(Records contained in a dataset)
########

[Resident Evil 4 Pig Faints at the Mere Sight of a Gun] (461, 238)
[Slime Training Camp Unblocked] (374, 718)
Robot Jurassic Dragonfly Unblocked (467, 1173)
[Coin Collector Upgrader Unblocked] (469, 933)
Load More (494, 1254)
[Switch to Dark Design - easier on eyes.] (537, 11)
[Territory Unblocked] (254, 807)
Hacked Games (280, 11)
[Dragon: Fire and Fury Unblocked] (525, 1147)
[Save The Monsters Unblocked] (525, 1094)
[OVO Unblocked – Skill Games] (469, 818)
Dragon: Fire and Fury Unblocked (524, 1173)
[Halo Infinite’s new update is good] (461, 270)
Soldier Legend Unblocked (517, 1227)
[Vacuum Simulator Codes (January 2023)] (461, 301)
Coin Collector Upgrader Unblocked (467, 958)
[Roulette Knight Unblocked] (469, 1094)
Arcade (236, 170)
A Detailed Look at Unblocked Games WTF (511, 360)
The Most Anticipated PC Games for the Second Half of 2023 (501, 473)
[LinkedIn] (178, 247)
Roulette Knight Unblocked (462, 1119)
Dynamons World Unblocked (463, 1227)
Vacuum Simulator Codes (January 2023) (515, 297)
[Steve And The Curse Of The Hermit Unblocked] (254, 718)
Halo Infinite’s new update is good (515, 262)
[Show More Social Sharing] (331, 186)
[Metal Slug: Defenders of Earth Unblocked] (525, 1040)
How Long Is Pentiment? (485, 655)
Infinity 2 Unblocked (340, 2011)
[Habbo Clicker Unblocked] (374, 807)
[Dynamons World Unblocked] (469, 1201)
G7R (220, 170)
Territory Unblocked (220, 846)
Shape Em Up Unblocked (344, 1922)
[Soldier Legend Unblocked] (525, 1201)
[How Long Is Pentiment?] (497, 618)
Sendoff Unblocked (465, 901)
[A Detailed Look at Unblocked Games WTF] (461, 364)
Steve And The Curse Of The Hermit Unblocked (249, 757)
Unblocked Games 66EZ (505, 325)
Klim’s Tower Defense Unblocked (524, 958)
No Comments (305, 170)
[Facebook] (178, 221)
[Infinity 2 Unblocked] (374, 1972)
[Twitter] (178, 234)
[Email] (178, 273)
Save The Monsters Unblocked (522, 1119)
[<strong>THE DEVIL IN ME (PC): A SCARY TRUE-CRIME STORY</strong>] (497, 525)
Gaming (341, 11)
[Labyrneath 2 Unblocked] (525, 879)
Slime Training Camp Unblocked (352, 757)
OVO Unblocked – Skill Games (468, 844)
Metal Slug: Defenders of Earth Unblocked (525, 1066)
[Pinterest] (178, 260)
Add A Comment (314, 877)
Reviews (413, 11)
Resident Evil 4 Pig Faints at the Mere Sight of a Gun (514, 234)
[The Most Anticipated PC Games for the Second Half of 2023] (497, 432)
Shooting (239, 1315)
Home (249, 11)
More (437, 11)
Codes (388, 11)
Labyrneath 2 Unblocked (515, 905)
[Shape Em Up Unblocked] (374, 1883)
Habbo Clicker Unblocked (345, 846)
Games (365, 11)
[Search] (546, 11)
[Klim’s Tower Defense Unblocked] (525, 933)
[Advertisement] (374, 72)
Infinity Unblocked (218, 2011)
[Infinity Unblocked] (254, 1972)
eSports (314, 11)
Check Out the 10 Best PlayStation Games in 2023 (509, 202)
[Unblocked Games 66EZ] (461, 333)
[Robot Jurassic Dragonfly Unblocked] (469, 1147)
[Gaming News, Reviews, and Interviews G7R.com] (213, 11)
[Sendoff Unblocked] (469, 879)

########

WHAT TO PRODUCE: Take each record above and return it verbatim.

YOUR RESPONSE:
[Resident Evil 4 Pig Faints at the Mere Sight of a Gun] (461, 238)
[Slime Training Camp Unblocked] (374, 718)
Robot Jurassic Dragonfly Unblocked (467, 1173)
[Coin Collector Upgrader Unblocked] (469, 933)
Load More (494, 1254)
[Switch to Dark Design - easier on eyes.] (537, 11)
[Territory Unblocked] (254, 807)
Hacked Games (280, 11)
[Dragon: Fire and Fury Unblocked] (525, 1147)
[Save The Monsters Unblocked] (525, 1094)
[OVO Unblocked – Skill Games] (469, 818)
Dragon: Fire and Fury Unblocked (524, 1173)
[Halo Infinite’s new update is good] (461, 270)
Soldier Legend Unblocked (517, 1227)
[Vacuum Simulator Codes (January 2023)] (461, 301)
Coin Collector Upgrader Unblocked (467, 958)
[Roulette Knight Unblocked] (469, 1094)
Arcade (236, 170)
A Detailed Look at Unblocked Games WTF (511, 360)
The Most Anticipated PC Games for the Second Half of 2023 (501, 473)
[LinkedIn] (178, 247)
Roulette Knight Unblocked (462, 1119)
Dynamons World Unblocked (463, 1227)
Vacuum Simulator Codes (January 2023) (515, 297)
[Steve And The Curse Of The Hermit Unblocked] (254, 718)
Halo Infinite’s new update is good (515, 262)
[Show More Social Sharing] (331, 186)
[Metal Slug: Defenders of Earth Unblocked] (525, 1040)
How Long Is Pentiment? (485, 655)
Infinity 2 Unblocked (340, 2011)
[Habbo Clicker Unblocked] (374, 807)
[Dynamons World Unblocked] (469, 1201)
G7R (220, 170)
Territory Unblocked (220, 846)
Shape Em Up Unblocked (344, 1922)
[Soldier Legend Unblocked] (525, 1201)
[How Long Is Pentiment?] (497, 618)
Sendoff Unblocked (465, 901)
[A Detailed Look at Unblocked Games WTF] (461, 364)
Steve And The Curse Of The Hermit Unblocked (249, 757)
Unblocked Games 66EZ (505, 325)
Klim’s Tower Defense Unblocked (524, 958)
No Comments (305, 170)
[Facebook] (178, 221)
[Infinity 2 Unblocked] (374, 1972)
[Twitter] (178, 234)
[Email] (178, 273)
Save The Monsters Unblocked (522, 1119)
[<strong>THE DEVIL IN ME (PC): A SCARY TRUE-CRIME STORY</strong>] (497, 525)
Gaming (341, 11)
[Labyrneath 2 Unblocked] (525, 879)
Slime Training Camp Unblocked (352, 757)
OVO Unblocked – Skill Games (468, 844)
Metal Slug: Defenders of Earth Unblocked (525, 1066)
[Pinterest] (178, 260)
Add A Comment (314, 877)
Reviews (413, 11)
Resident Evil 4 Pig Faints at the Mere Sight of a Gun (514, 234)
[The Most Anticipated PC Games for the Second Half of 2023] (497, 432)
Shooting (239, 1315)
Home (249, 11)
More (437, 11)
Codes (388, 11)
Labyrneath 2 Unblocked (515, 905)
[Shape Em Up Unblocked] (374, 1883)
Habbo Clicker Unblocked (345, 846)
Games (365, 11)
[Search] (546, 11)
[Klim’s Tower Defense Unblocked] (525, 933)
[Advertisement] (374, 72)
Infinity Unblocked (218, 2011)
[Infinity Unblocked] (254, 1972)
eSports (314, 11)
Check Out the 10 Best PlayStation Games in 2023 (509, 202)
[Unblocked Games 66EZ] (461, 333)
[Robot Jurassic Dragonfly Unblocked] (469, 1147)
[Gaming News, Reviews, and Interviews G7R.com] (213, 11)
[Sendoff Unblocked] (469, 879)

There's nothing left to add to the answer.